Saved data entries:
##############################

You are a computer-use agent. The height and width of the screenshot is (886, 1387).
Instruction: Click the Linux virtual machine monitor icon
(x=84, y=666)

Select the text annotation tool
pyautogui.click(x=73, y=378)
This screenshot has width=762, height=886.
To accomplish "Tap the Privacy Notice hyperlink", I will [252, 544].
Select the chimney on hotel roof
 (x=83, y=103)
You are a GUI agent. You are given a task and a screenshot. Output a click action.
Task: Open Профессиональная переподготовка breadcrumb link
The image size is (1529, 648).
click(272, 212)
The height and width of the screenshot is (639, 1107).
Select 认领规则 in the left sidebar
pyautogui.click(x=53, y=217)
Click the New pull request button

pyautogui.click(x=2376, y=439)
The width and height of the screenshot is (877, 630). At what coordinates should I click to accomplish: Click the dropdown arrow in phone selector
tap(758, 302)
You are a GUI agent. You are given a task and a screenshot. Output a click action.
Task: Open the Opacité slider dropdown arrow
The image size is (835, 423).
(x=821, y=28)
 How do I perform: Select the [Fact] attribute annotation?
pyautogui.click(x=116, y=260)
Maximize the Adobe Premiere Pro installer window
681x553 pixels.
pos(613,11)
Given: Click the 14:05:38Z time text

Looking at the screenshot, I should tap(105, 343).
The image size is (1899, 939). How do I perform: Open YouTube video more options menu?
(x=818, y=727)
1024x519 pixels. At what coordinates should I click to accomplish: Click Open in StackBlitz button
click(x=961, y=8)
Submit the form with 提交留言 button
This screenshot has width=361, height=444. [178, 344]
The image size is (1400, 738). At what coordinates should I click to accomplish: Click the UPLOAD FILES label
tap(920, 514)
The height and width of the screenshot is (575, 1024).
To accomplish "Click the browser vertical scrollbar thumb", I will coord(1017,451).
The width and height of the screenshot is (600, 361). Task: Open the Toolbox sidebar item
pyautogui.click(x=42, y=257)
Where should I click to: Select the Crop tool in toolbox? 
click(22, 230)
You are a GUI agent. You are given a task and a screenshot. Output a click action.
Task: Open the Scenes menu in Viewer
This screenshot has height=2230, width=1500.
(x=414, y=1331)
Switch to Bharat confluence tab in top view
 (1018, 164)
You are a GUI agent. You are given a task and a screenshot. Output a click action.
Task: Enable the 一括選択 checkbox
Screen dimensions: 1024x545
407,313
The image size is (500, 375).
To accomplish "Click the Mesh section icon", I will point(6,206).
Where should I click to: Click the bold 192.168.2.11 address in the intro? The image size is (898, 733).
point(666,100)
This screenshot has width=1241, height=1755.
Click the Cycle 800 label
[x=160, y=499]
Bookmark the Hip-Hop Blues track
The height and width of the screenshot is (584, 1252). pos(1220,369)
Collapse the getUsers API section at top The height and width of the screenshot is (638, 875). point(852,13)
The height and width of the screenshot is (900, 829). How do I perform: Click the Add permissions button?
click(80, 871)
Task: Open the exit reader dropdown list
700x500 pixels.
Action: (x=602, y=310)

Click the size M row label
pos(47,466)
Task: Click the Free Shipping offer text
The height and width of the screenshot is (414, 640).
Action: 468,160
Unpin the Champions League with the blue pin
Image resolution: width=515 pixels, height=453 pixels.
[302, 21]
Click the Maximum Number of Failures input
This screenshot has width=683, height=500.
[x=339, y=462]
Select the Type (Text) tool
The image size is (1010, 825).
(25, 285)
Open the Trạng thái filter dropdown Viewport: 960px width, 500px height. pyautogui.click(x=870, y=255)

##############################

- _What is needed_
Output the data above without altering a line.

- _Task response_
You are a computer-use agent. The height and width of the screenshot is (886, 1387).
Instruction: Click the Linux virtual machine monitor icon
(x=84, y=666)

Select the text annotation tool
pyautogui.click(x=73, y=378)
This screenshot has width=762, height=886.
To accomplish "Tap the Privacy Notice hyperlink", I will [252, 544].
Select the chimney on hotel roof
 (x=83, y=103)
You are a GUI agent. You are given a task and a screenshot. Output a click action.
Task: Open Профессиональная переподготовка breadcrumb link
The image size is (1529, 648).
click(272, 212)
The height and width of the screenshot is (639, 1107).
Select 认领规则 in the left sidebar
pyautogui.click(x=53, y=217)
Click the New pull request button

pyautogui.click(x=2376, y=439)
The width and height of the screenshot is (877, 630). At what coordinates should I click to accomplish: Click the dropdown arrow in phone selector
tap(758, 302)
You are a GUI agent. You are given a task and a screenshot. Output a click action.
Task: Open the Opacité slider dropdown arrow
The image size is (835, 423).
(x=821, y=28)
 How do I perform: Select the [Fact] attribute annotation?
pyautogui.click(x=116, y=260)
Maximize the Adobe Premiere Pro installer window
681x553 pixels.
pos(613,11)
Given: Click the 14:05:38Z time text

Looking at the screenshot, I should tap(105, 343).
The image size is (1899, 939). How do I perform: Open YouTube video more options menu?
(x=818, y=727)
1024x519 pixels. At what coordinates should I click to accomplish: Click Open in StackBlitz button
click(x=961, y=8)
Submit the form with 提交留言 button
This screenshot has width=361, height=444. [178, 344]
The image size is (1400, 738). At what coordinates should I click to accomplish: Click the UPLOAD FILES label
tap(920, 514)
The height and width of the screenshot is (575, 1024).
To accomplish "Click the browser vertical scrollbar thumb", I will coord(1017,451).
The width and height of the screenshot is (600, 361). Task: Open the Toolbox sidebar item
pyautogui.click(x=42, y=257)
Where should I click to: Select the Crop tool in toolbox? 
click(22, 230)
You are a GUI agent. You are given a task and a screenshot. Output a click action.
Task: Open the Scenes menu in Viewer
This screenshot has height=2230, width=1500.
(x=414, y=1331)
Switch to Bharat confluence tab in top view
 (1018, 164)
You are a GUI agent. You are given a task and a screenshot. Output a click action.
Task: Enable the 一括選択 checkbox
Screen dimensions: 1024x545
407,313
The image size is (500, 375).
To accomplish "Click the Mesh section icon", I will point(6,206).
Where should I click to: Click the bold 192.168.2.11 address in the intro? The image size is (898, 733).
point(666,100)
This screenshot has width=1241, height=1755.
Click the Cycle 800 label
[x=160, y=499]
Bookmark the Hip-Hop Blues track
The height and width of the screenshot is (584, 1252). pos(1220,369)
Collapse the getUsers API section at top The height and width of the screenshot is (638, 875). point(852,13)
The height and width of the screenshot is (900, 829). How do I perform: Click the Add permissions button?
click(80, 871)
Task: Open the exit reader dropdown list
700x500 pixels.
Action: (x=602, y=310)

Click the size M row label
pos(47,466)
Task: Click the Free Shipping offer text
The height and width of the screenshot is (414, 640).
Action: 468,160
Unpin the Champions League with the blue pin
Image resolution: width=515 pixels, height=453 pixels.
[302, 21]
Click the Maximum Number of Failures input
This screenshot has width=683, height=500.
[x=339, y=462]
Select the Type (Text) tool
The image size is (1010, 825).
(25, 285)
Open the Trạng thái filter dropdown Viewport: 960px width, 500px height. pyautogui.click(x=870, y=255)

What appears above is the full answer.